### Stated task A
Update the listing from the line with "At what coordinates" through the end of the listing, replacing "screenshot" with "screen capture" and changing nothing else. Leave the pictures out of your answer.

I watch the weather channel 24 hours a day and have the local radar widget on my computer, phone and ipod.  I wake up to Jim Cantore and fall asleep to Jennifer Lopez (the meteorologist, not the singer).   I love local on the eights and the tropical update at 50 past the hour. I have the music memorized and I watch storm stories late at night. When I was little and my family returned from vacations, I couldn’t WAIT to run inside to see what I missed on the Weather Channel while we were gone. My family can attest to this.  It’s true.

I also love tracking storms.  In another life I would have been a tornado chaser.  People give me tornado mousepads and buttons and books, and when there are hurricanes, they call me with questions about why the storm is taking a certain track versus another knowing I have been briefed by the Weather Channel itself.  I explain about the high and low pressure systems and feel giddy.  It’s just all so delicious to me.  I think, in reality, I am a nervous person and I enjoy something that updates me every 8 minutes.  Whatever.  I fit right in here is what I’m saying.

When I first arrived, we had to fill out a personal evacuation plan and sign up for text or email alerts.  We got an alert today about Gustav. Just an alert to be on the lookout for an alert.  I like how they think.

Katrina hit on the first day of school in 05. Orientation is Thursday, the storm is supposed to hit on Monday, and the first day of class is Tuesday. Everyone here is very concerned about the first day of school. All my friends (from the bookstore) are locals who go to Loyola or Tulane. They spent the first day of school in 05 evacuating, and spent the first semester of the 05-06 school year as strangers at other schools in Texas and Alabama and Georgia.

This says it all.

I really hope we have a first day of school here.  (I already have an outfit and all.)

Oh man.

[Dataset entries]
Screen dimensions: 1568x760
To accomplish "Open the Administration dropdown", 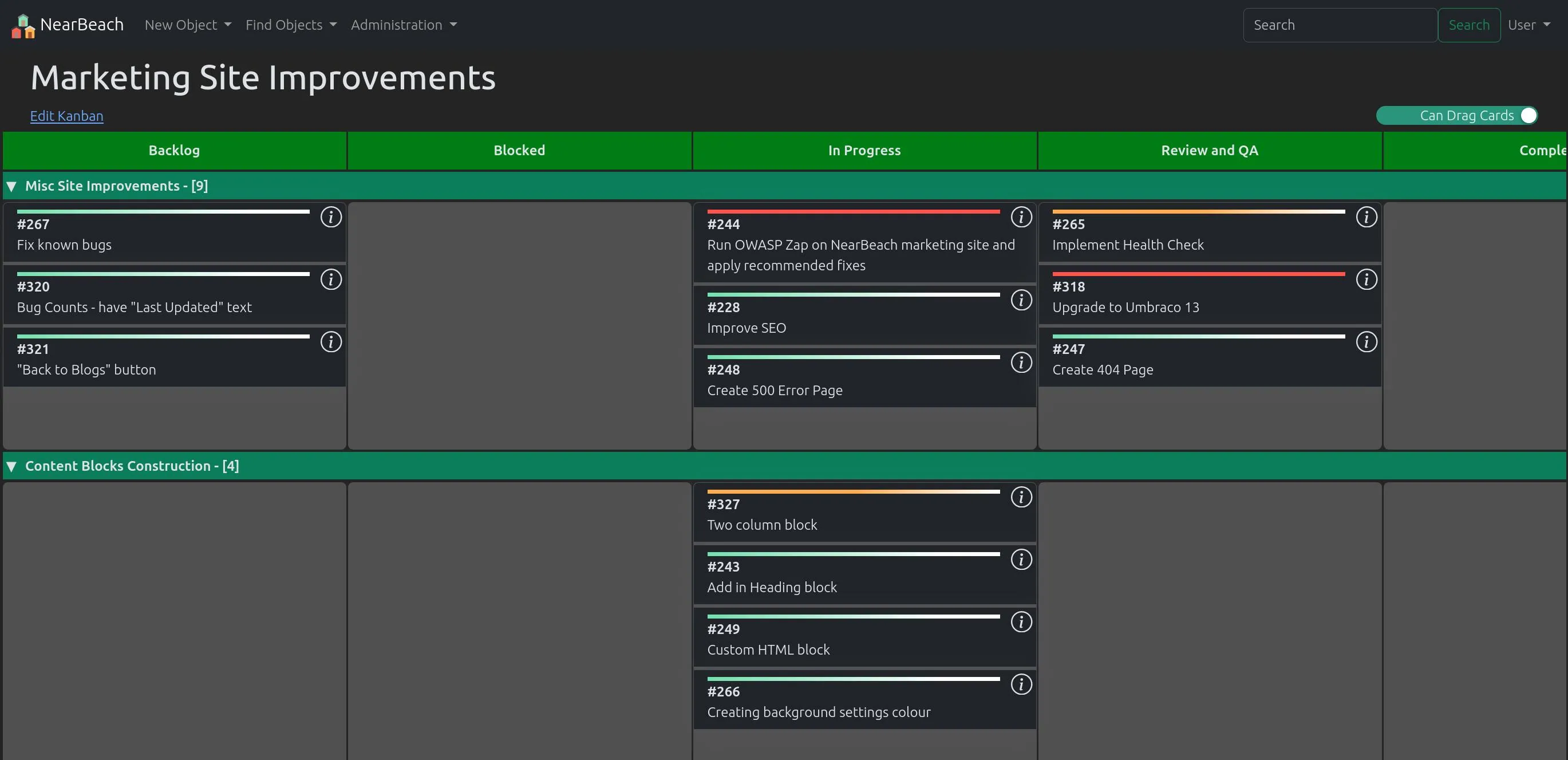I will (x=403, y=25).
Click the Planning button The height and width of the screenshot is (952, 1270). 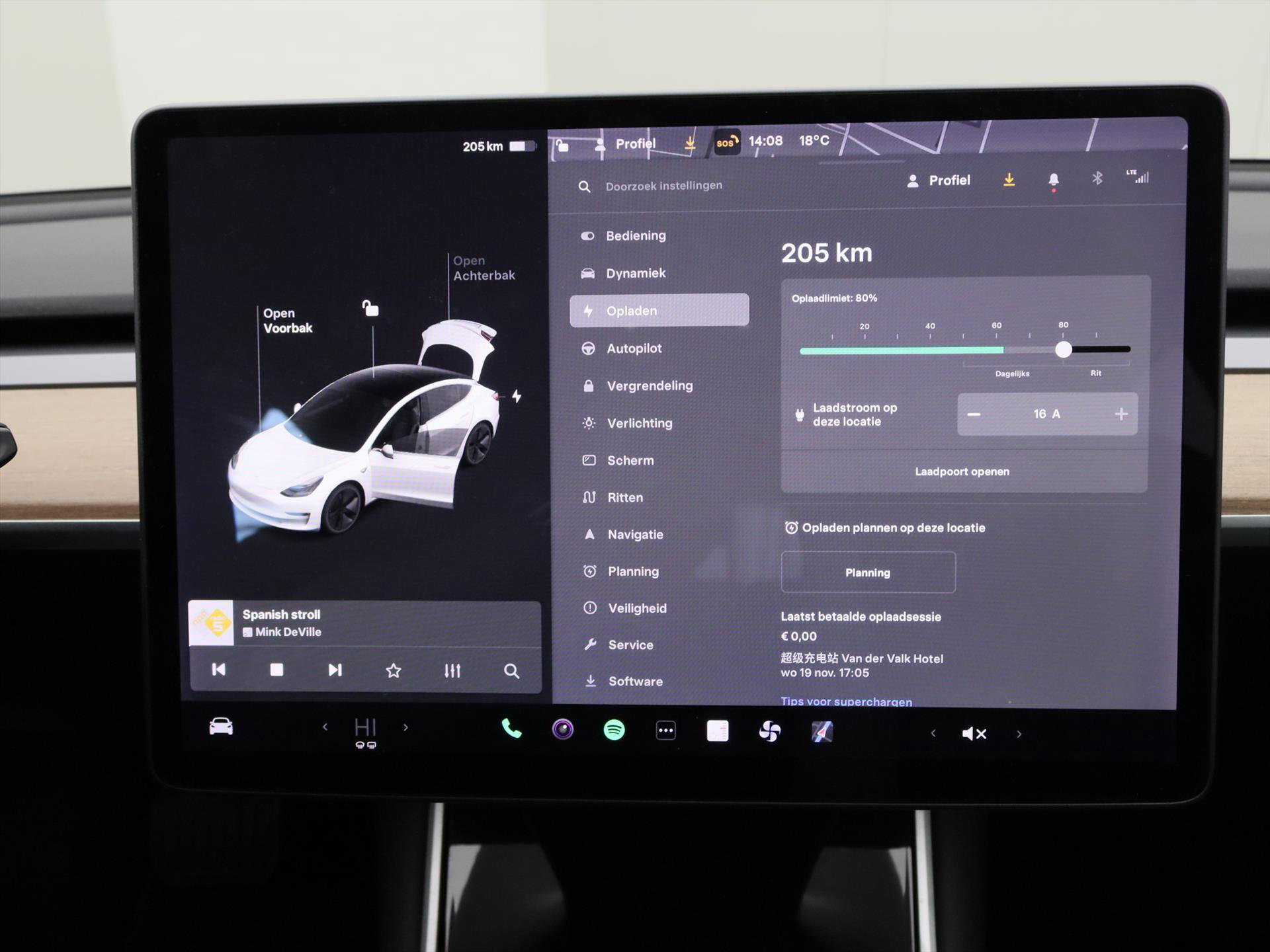tap(868, 573)
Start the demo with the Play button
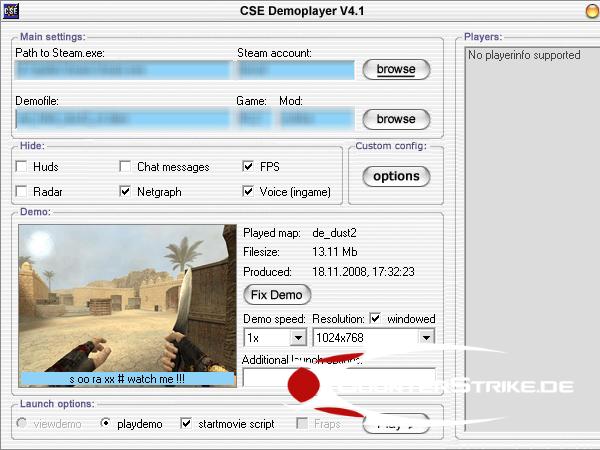This screenshot has height=450, width=600. tap(396, 424)

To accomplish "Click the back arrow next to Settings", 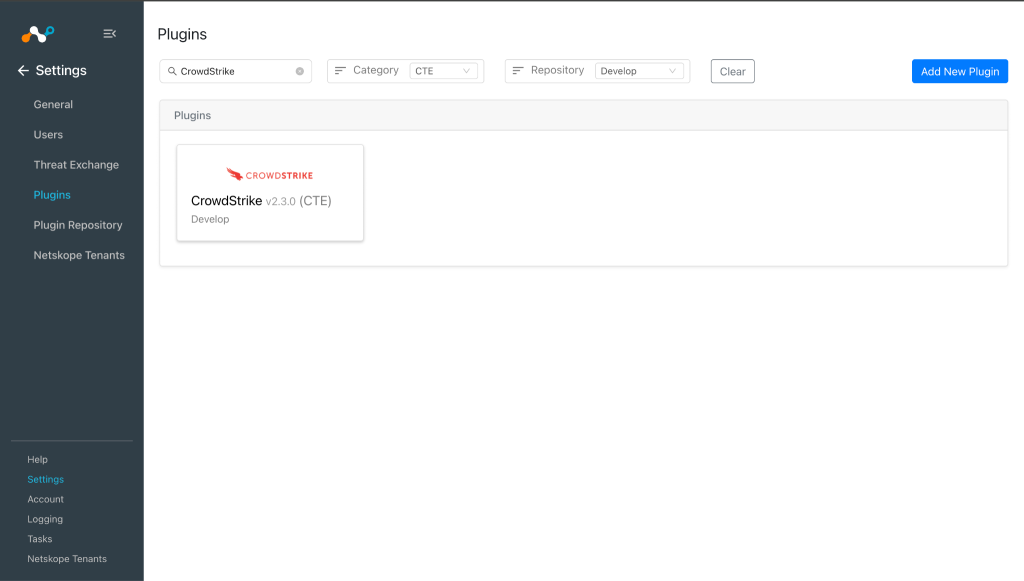I will click(x=23, y=71).
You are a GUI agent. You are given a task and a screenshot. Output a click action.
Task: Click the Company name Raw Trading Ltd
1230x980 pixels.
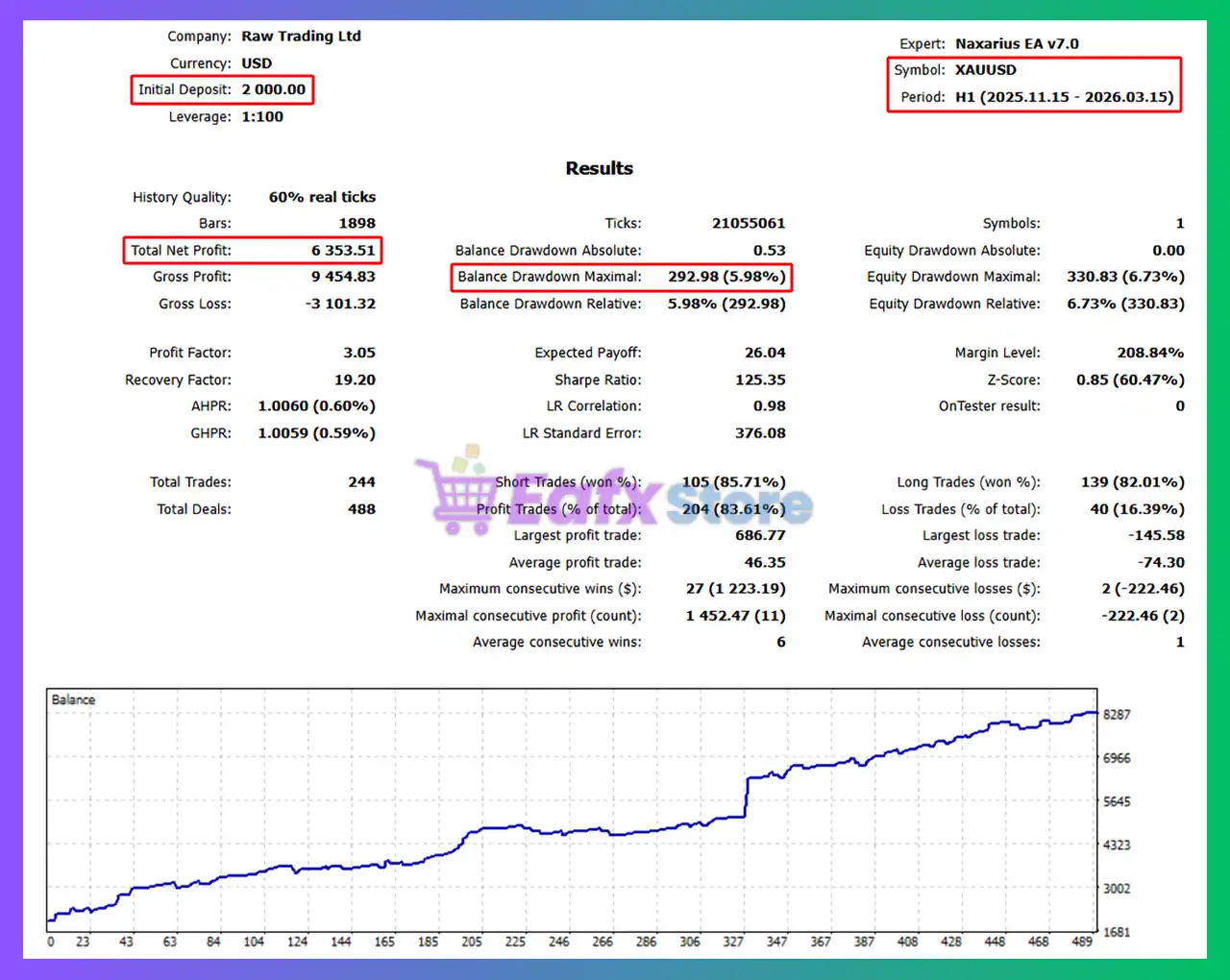click(x=301, y=36)
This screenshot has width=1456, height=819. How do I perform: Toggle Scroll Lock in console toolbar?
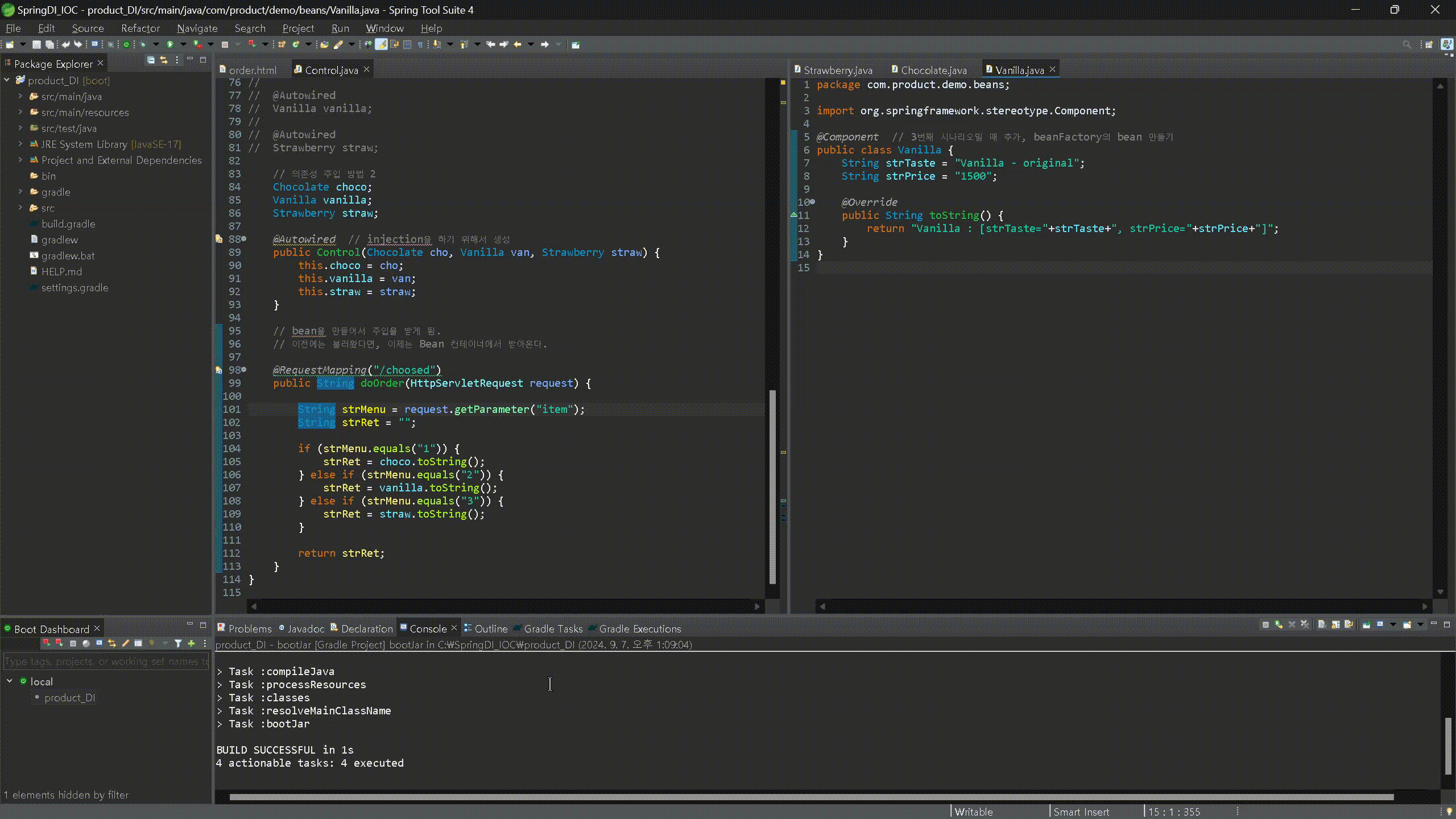pyautogui.click(x=1335, y=624)
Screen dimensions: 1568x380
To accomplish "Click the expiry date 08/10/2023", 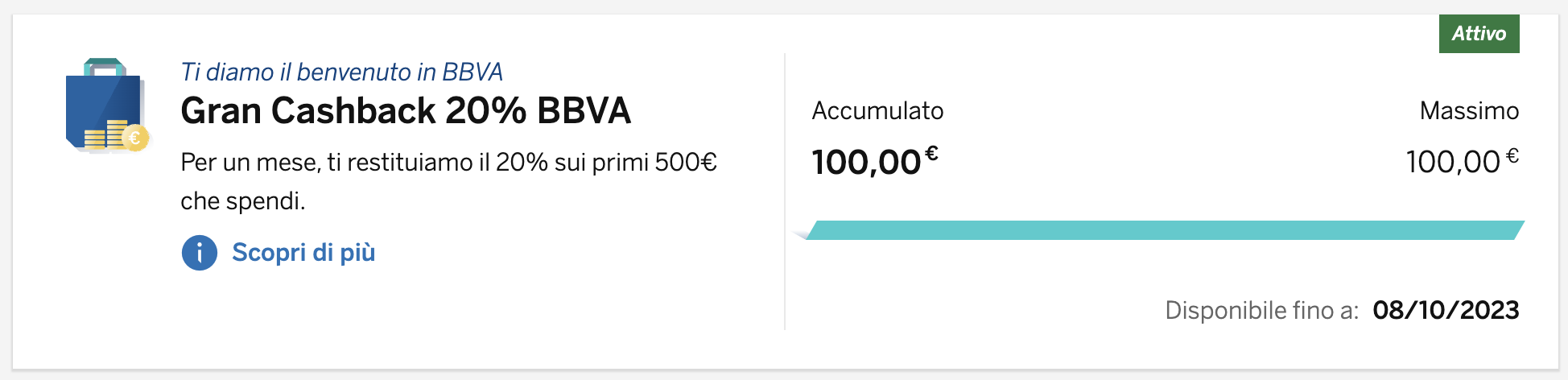I will 1446,311.
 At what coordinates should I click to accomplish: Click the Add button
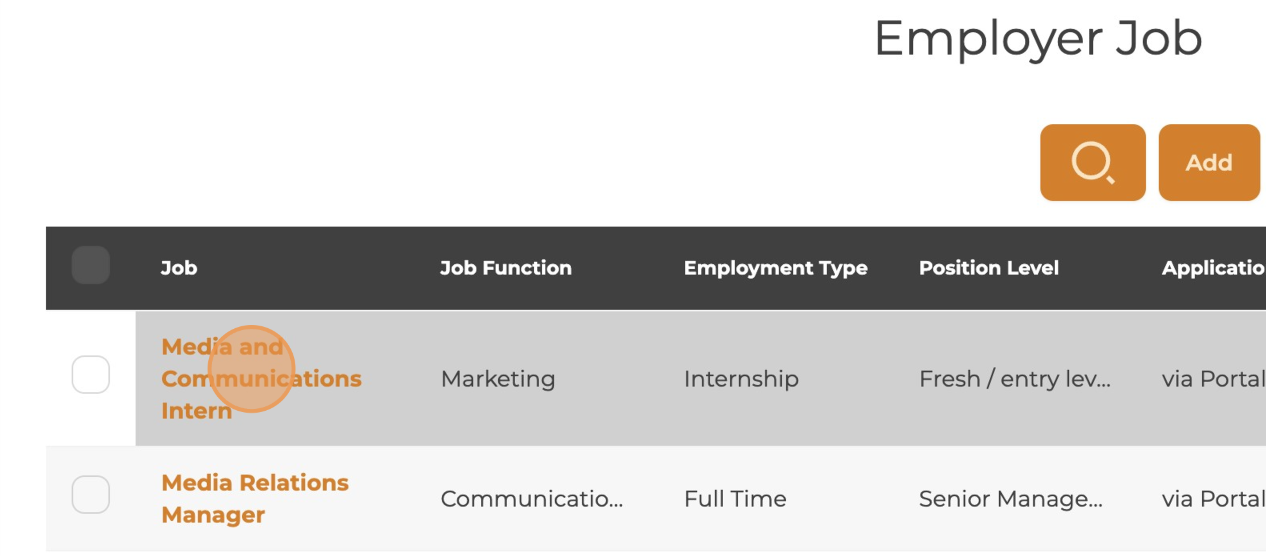(x=1209, y=162)
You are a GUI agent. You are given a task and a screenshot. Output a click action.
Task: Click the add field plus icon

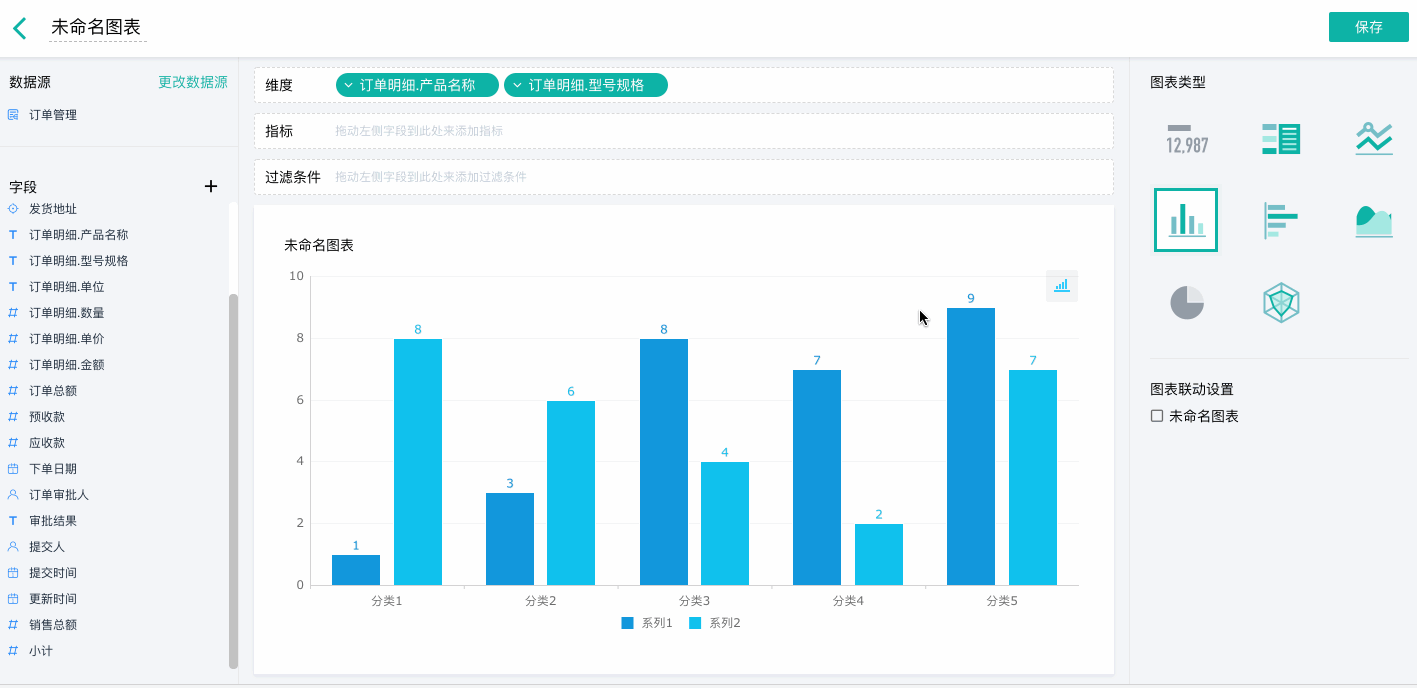(211, 186)
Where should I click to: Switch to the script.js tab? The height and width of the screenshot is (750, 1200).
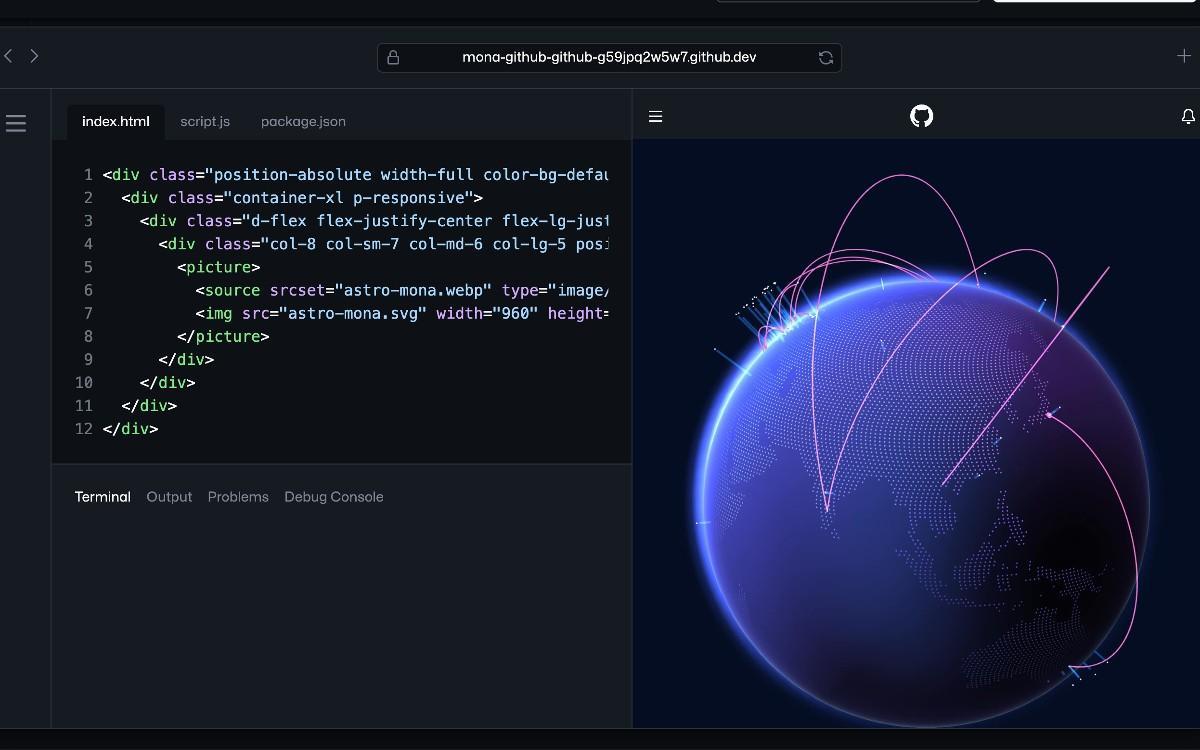click(x=204, y=121)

### Stated task B
On which devices does the weather-loving writer keep the local radar widget, according to the excerpted text?

### Written response A
 At what coordinates should I click to accomplish: Click the Add button
(x=1209, y=162)
You are a GUI agent. You are given a task and a screen capture. Output a click action.
Task: Click the add field plus icon

(211, 186)
Where should I click to: Switch to the script.js tab? The height and width of the screen capture is (750, 1200).
click(x=204, y=121)

### Written response B
Computer, phone, and iPod.